『ソウルケイジ』とは
本書『ソウルケイジ』は『姫川玲子シリーズ』の第二弾で、2007年3月に刊行されて2009年10月に438頁で文庫化された、長編の警察小説です。
第一弾である前作『ストロベリーナイト』に比べ、ミステリー色がより強い王道の警察小説ともいえる作品でした。
『ソウルケイジ』の簡単なあらすじ
多摩川土手に放置された車両から、血塗れの左手首が発見された!近くの工務店のガレージが血の海になっており、手首は工務店の主人のものと判明。死体なき殺人事件として捜査が開始された。遺体はどこに?なぜ手首だけが残されていたのか?姫川玲子ら捜査一課の刑事たちが捜査を進める中、驚くべき事実が次々と浮かび上がるー。シリーズ第二弾。(「BOOK」データベースより)
『ソウルケイジ』の感想
本書『ソウルケイジ』は、誉田哲也の作品にしては静かな作品でした。変な書き方ですが、警察小説としての地道な捜査模様が描かれています。
誉田哲也にしてはそれだけおとなしい物語だということです。強烈な暴力の場面も人体の解体場面も出てきません。ただひたすらに事件の解明へと向かう姫川玲子らの姿が描かれています。
ただ一個所だけ手首を切り落とす場面がありますが、それもほかの作者の作品でも少々刺激的な場面としてありうる程度のものです。
そうしたバイオレンス場面の代わりに、玲子らの地道な捜査の過程が描かれているのです。
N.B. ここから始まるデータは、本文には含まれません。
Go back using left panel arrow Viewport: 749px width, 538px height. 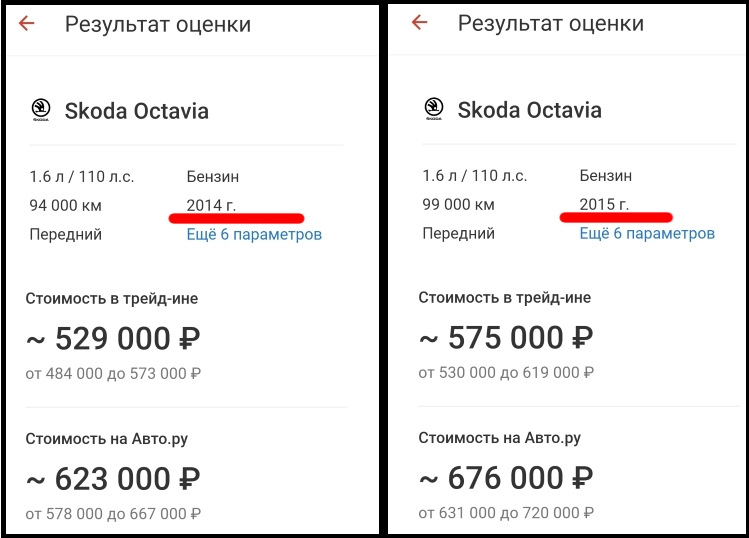pos(27,23)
姫川玲子自身の捜査状況と、玲子がライバルと目している警視庁捜査一課日下班の班長である日下守警部補の捜査状況とを描くことで地道な捜査に変化をつけ、さらに、この二人の捜査方法を両立させることで物語に幅を持たせています。
その上で、玲子が苦手とし、何かと反目していると思っている日下との緊張関係を演出することで、事件の捜査に加え、この二人の関係性という観点を持ち込んで物語を興味深いものとしていると思えます。
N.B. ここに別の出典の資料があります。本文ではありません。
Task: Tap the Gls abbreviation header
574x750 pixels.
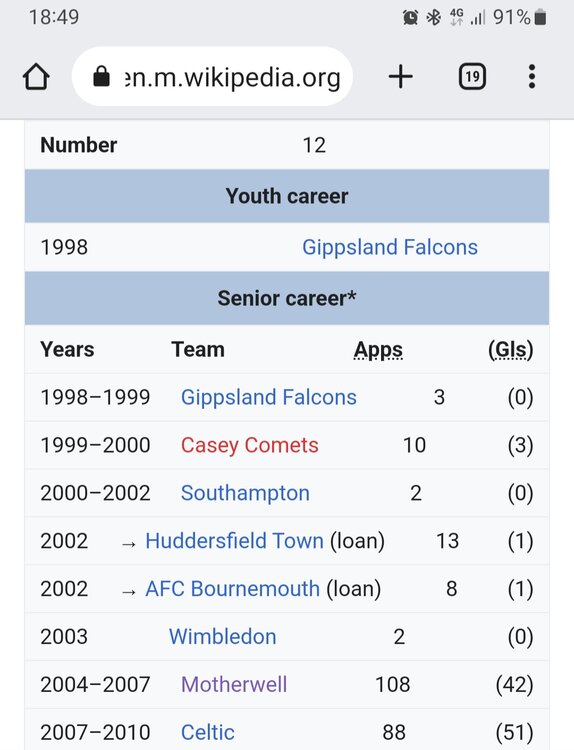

そしてもう一点。何故か今回も玲子と組むことになった井岡博満との漫才のような掛け合いが非常にコミカルに描写され、それがなかなかに効いています。
何かと暗くなりがちな物語の進行ですが、そこに井岡という存在があり、井岡が場を読まない台詞を発することに対し、玲子が強烈な一発を返すことでその場面の空気感を一気に和ませてくれます。
この井岡に関しては、テレビドラマや映画で井岡役を演じた生瀬勝久という役者さんが演技も上手く、またあまりにもイメージがピタリと合っているので、読んでいていつも彼の顔が浮かんでいました。
そして、そのことが邪魔にならず、物語の世界に没入する手助けをしてくれるのです。
その他に、玲子と菊田との恋の駆け引きとまではいかない、恋心の芽生えのときのような会話の妙などもまた物語作家としての誉田哲也のうまさを感じさせてくれます。
本書『ソウルケイジ』でももちろんと言っていいものか、誉田哲也タッチともいうべき視点の転換が駆使されています。
三島耕介という青年の視点や、高岡賢一という男の視点が事件とどのように関わってくるものなのか、最後まで読者の関心を引き付けて離しません。
最後に、本書『ソウルケイジ』というタイトルの意味について、フリーランスライターのタカザワケンジという人物が「解説」において、スティングの「The Soul Cages」というアルバムについて書いておられます。
「父性」という言葉がそのカギになっていると書いておられるのですが、一度聞いてみたいものです。